The modern mind cannot conceive of angelic beings. This is due in part to medieval art and literature, which relegate belief in angels to the realm of superstition. Or perhaps we like to try to explain away that which makes us uncomfortable. Indeed, there are those who would even dismiss the belief in God as mere superstition.

Yet virtually every philosopher who has recognized the God of the Bible has also believed in angels—not the cute cherubs of Christmas cards, but mighty and powerful spiritual beings who are servants of the Most High God.

In Hebrew, the word for angel” is malakh. A malakh is a messenger, either human or angelic.1 Yet there is one malakh who stands out from all the rest. The Bible calls him simply, “the angel of the Lord.”

Since the time of Abraham, our people have known about the angel of the Lord. In the Talmud he is given the name Metatron, which indicates a special relationship with God. One meaning of meta and thronos, two Greek words, gives the sense of “one who serves behind the throne”2 of God. He is also known as “the Prince of the Countenance”3 because of the close proximity between this angel and God Himself. The implication for the malakh of the Lord is that he is, above all, the messenger of God, the one sent by God, the one who represents God himself.

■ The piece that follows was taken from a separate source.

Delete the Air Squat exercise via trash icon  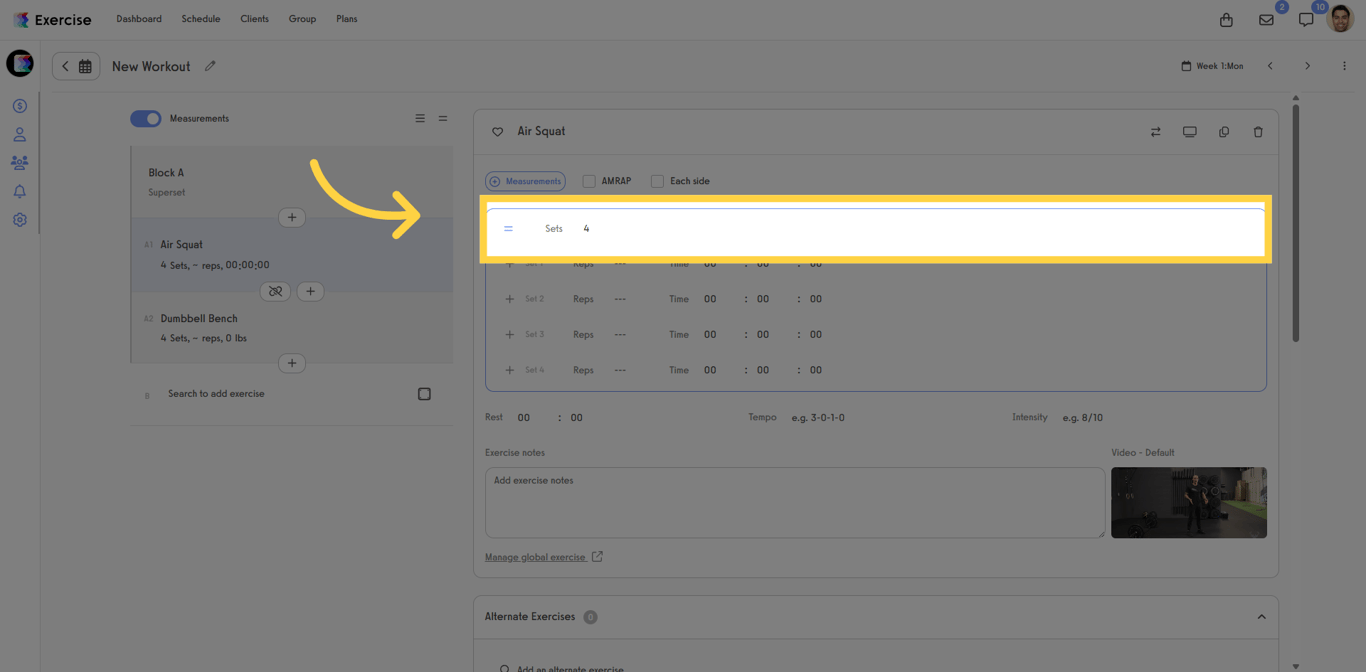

His name, then, refers not to his nature but to his function, which is the Being who serves as the supreme messenger of the One True God. This viewpoint can be readily supported from Scripture.

The Angel Takes Action

Throughout the Tenach, the angel of the Lord often appeared in human form. He served in three ways—guiding the people of Israel, effecting miracles and executing judgment on Israel’s enemies.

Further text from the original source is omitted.